The three vectors \(\boldsymbol{a}\), \(\boldsymbol{b}\) and \(\boldsymbol{c}\) are given by\[{\boldsymbol{a}} = \left( {\begin{array}{*{20}{c}}
  {2y} \\
  { - 3x} \\
  {2x}
\end{array}} \right),{\text{ }}{\boldsymbol{b}}{\text{ }} = \left( {\begin{array}{*{20}{c}}
  {4x} \\
  y \\
  {3 - x}
\end{array}} \right),{\text{ }}{\boldsymbol{c}}{\text{ }} = \left( {\begin{array}{*{20}{c}}
  4 \\
  { - 7} \\
  6
\end{array}} \right){\text{ where }}x,y \in \mathbb{R}{\text{ }}{\text{.}}\]

(a)     If a + 2b − c = 0, find the value of x and of y.

(b)     Find the exact value of \(|\)a + 2b\(|\).

(a)     \(2y + 8x = 4\)     M1

\( - 3x + 2y = - 7\)     A1

\(2x + 6 - 2x = 6\)

Note: Award M1 for attempt at components, A1 for two correct equations.

   No penalty for not checking the third equation.

solving : x = 1, y = –2     A1

(b)     \(|\)a + 2b\(| = \left| {\left( {\begin{array}{*{20}{c}}
  { - 4} \\
  { - 3} \\
  2
\end{array}} \right) + 2\left( {\begin{array}{*{20}{c}}
  4 \\
  { - 2} \\
  2
\end{array}} \right)} \right|\)

\( = \left| {\left( {\begin{array}{*{20}{c}}
  4 \\
  { - 7} \\
  6
\end{array}} \right)} \right|\)

\( \Rightarrow |\)a + 2b\(|\) \( = \sqrt {{4^2} + {{( - 7)}^2} + {6^2}} \)     (M1)
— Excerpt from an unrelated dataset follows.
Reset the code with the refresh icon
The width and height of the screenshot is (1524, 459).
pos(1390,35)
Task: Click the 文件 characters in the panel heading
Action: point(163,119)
\( = \sqrt {101} \)     A1

[5 marks]

The majority of candidates understood what was required in part (a) of this question and gained the correct answer. Most candidates were able to do part (b) but few realised that they did not have to calculate \(|\)a + 2b\(|\) as this is \(|\)c\(|\). Many candidates lost time on this question.